TEXT BLOCK
## Start

Aluminum is a versatile metal with remarkable attributes. Its low atomic mass, high corrosion resistance, and excellent thermal and electrical conductivity make it a very unique material. It is easily machined, cast, drawn, and extruded—all appealing traits for manufacturers. Plus, there’s a lot of it. Next to oxygen and silicon, aluminum is the third most abundant element in the world and the most abundant metal, comprising more than 8 percent of the earth’s crust. Although plentiful, it is typically found in compounds, most often as the ore bauxite, rather than in its pure form. This has kept the resource largely untapped until the early 19th century, when scientists began to isolate and extract the metal.

Production of aluminum was still far from economically viable until the end of the century. In 1888 American chemist Charles Martin Hall formed the Aluminum Company of America (ALCOA) and within a year patented an inexpensive process to obtain aluminum from aluminum oxide using electrolysis. At the same time, French chemist Paul Héroult independently invented the same process, which became known as the Hall-Héroult method. In the same year, Austrian chemist Karl Bayer developed an inexpensive process for obtaining aluminum oxide from bauxite ore.

## End

Answer these questions from the aluminum text:
1. Which two elements are more abundant than aluminum?
2. Most often, in what form is aluminum found?
3. Which French chemist invented the same electrolysis process as Hall on his own?

RECORDED DATA
## Start

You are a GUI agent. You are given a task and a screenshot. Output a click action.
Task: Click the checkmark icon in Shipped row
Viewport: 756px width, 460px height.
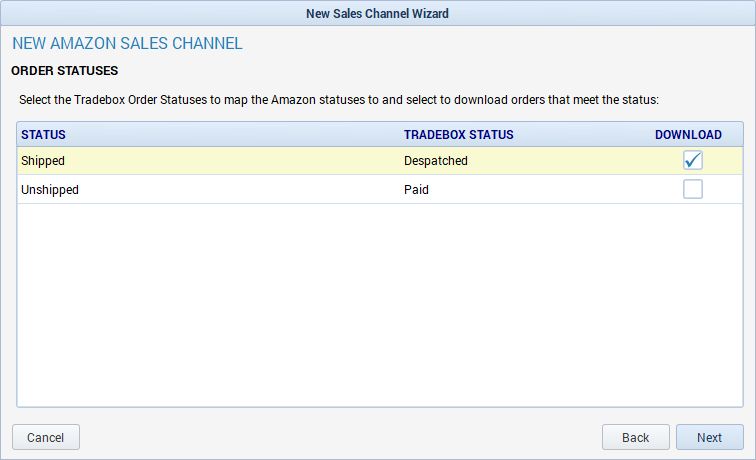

## End

ANSWER FOR THIS EXERCISE
1. Oxygen and silicon
2. As the ore bauxite
3. Paul Héroult